Aku masuk dalam kerumunan orang-orang yang sedang bertransaksi memilih hewan 
yang akan disembelih saat Qurban nanti. Mataku tertuju pada seekor kambing 
coklat bertanduk panjang, ukuran badannya besar melebihi kambing-kambing di 
sekitarnya.

"Berapa harga kambing yang itu pak?" ujarku menunjuk kambing coklat tersebut.

"Yang coklat itu yang terbesar pak. Kambing Mega Super dua juta rupiah tidak 
kurang" kata si pedagang berpromosi matanya berkeliling sambil tetap melayani 
calon pembeli lainnya.

"Tidak bisa turun pak?" kataku mencoba bernegosiasi.

"Tidak kurang tidak lebih, sekarang harga-harga serba mahal" si pedagang 
bertahan.

"Satu juta lima ratus ribu ya?" aku melakukan penawaran pertama.

"Maaf pak, masih jauh. " ujarnya cuek.

Aku menimbang-nimbang, apakah akan terus melakukan penawaran terendah berharap 
si pedagang berubah pendirian dengan menurunkan harganya.

"Oke pak bagaimana kalau satu juta tujuh ratus lima puluh ribu?" kataku.

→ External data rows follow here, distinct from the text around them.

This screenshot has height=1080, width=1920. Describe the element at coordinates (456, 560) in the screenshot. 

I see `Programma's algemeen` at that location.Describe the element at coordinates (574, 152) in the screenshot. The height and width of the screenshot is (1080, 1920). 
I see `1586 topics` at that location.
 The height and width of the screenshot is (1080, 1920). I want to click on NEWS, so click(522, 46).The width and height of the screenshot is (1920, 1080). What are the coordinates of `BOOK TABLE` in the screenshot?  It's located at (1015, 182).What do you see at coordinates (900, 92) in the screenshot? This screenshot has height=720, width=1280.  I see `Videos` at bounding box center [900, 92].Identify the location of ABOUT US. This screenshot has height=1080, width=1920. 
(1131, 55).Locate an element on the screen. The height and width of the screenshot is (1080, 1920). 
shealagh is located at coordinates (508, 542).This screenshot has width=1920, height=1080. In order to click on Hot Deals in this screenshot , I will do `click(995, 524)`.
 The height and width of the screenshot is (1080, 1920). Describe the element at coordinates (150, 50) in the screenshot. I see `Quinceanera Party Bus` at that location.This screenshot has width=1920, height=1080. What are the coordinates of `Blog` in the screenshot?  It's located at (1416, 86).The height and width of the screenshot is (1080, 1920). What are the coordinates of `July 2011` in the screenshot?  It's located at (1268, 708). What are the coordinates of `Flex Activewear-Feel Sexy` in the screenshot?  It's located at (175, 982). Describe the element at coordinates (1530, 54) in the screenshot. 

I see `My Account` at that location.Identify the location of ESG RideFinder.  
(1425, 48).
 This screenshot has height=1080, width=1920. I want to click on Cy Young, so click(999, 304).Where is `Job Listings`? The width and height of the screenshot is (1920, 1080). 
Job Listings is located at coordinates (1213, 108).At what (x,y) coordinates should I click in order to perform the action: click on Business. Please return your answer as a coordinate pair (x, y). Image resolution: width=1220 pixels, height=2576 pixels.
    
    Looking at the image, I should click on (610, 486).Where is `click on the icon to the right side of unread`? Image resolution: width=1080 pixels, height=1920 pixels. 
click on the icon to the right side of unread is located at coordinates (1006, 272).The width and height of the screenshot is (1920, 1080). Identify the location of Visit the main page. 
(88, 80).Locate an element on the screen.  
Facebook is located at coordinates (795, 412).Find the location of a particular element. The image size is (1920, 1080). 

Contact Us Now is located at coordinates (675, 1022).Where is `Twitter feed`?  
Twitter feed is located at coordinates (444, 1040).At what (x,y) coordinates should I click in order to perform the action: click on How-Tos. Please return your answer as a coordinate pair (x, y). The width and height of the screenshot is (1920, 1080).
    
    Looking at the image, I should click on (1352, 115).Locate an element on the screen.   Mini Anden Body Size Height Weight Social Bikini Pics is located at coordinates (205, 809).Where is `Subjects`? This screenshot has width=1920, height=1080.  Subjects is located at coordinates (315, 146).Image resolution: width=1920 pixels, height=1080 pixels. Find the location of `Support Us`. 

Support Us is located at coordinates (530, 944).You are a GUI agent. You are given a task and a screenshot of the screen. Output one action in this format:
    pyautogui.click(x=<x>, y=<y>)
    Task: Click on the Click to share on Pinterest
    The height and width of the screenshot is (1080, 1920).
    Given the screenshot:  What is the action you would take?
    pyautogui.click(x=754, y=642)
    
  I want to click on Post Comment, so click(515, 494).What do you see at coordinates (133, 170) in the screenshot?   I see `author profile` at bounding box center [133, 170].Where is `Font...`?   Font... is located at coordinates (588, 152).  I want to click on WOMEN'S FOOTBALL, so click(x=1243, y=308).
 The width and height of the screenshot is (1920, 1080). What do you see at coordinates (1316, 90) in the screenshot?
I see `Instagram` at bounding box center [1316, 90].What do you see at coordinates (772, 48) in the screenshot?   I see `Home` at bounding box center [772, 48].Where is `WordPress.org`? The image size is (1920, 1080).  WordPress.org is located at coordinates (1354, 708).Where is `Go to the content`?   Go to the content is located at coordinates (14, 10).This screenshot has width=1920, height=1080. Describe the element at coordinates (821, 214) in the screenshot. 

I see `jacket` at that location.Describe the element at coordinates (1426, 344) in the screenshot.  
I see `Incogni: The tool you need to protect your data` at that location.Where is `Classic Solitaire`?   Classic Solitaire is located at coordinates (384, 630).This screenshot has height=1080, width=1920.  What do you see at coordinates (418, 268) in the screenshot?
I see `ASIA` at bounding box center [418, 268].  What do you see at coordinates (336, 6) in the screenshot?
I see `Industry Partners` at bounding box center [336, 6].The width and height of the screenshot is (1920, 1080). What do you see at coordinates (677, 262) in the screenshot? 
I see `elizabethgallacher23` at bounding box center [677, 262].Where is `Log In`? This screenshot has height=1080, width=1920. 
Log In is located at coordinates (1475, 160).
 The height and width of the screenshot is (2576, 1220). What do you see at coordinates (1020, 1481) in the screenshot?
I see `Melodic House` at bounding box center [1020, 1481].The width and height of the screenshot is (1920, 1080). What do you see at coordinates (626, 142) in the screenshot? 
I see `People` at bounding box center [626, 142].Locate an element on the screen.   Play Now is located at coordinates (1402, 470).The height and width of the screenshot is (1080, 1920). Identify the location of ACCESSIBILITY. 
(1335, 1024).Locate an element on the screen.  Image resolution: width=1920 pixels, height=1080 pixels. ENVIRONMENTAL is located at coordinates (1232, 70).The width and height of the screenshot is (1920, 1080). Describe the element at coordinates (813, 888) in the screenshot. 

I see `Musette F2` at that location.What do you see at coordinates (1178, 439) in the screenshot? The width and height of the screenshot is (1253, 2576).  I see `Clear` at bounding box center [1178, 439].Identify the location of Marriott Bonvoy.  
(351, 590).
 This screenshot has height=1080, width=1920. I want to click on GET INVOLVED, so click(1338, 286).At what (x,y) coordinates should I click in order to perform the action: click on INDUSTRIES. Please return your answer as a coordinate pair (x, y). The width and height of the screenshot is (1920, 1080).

"Masih belum nutup pak " ujarnya tetap cuek.

"Yang sedang mahal kan harga minyak pak. Kenapa kambing ikut naik?" ujarku 
berdalih mencoba melakukan penawaran termurah.

"Yah bapak, meskipun kambing gak minum minyak. Tapi dia gak bisa datang ke sini 
sendiri. Tetap saja harus di angkut mobil pak, dan mobil bahan bakarnya bukan 
rumput" kata si pedagang meledek.

Dalam hati aku berkata, alot juga pedagang satu ini. Tidak menawarkan harga 
selain yang sudah di kemukakannya di awal tadi. Pandangan aku alihkan ke 
kambing lainnya yang lebih kecil dari si coklat. Lumayan bila ada perbedaan 
harga lima ratus ribu. Kebetulan dari tempat penjual kambing ini, aku berencana 
ke toko ban mobil. Mengganti ban belakang yang sudah mulai terlihat halus 
tusirannya. Kelebihan tersebut bisa untuk menambah budget ban yang harganya 
kini selangit.

"Kalau yang belang hitam putih itu berapa bang?" kataku kemudian.

"Nah yang itu Super biasa. Satu juta tujuh ratus lima puluh ribu rupiah" 
katanya.

Belum sempat aku menawar, di sebelahku berdiri seorang kakek menanyakan harga 
kambing coklat Mega Super tadi. Meskipun pakaian "korpri" yang ia kenakan 
lusuh, tetapi wajahnya masih terlihat segar.

"Gagah banget kambing itu. Berapa harganya mas?" katanya kagum.

"Dua juta tidak kurang tidak lebih kek" kata si pedagang setengah malas 
menjawab setelah melihat penampilan si kakek.

"Weleh larang men regane (mahal benar harganya)?" kata si kakek dalam bahasa 
Purwokertoan.

"bisa di tawar-kan ya mas?" lanjutnya mencoba negosiasi juga.

"Cari kambing yang lain aja kek." si pedagang terlihat semakin malas meladeni.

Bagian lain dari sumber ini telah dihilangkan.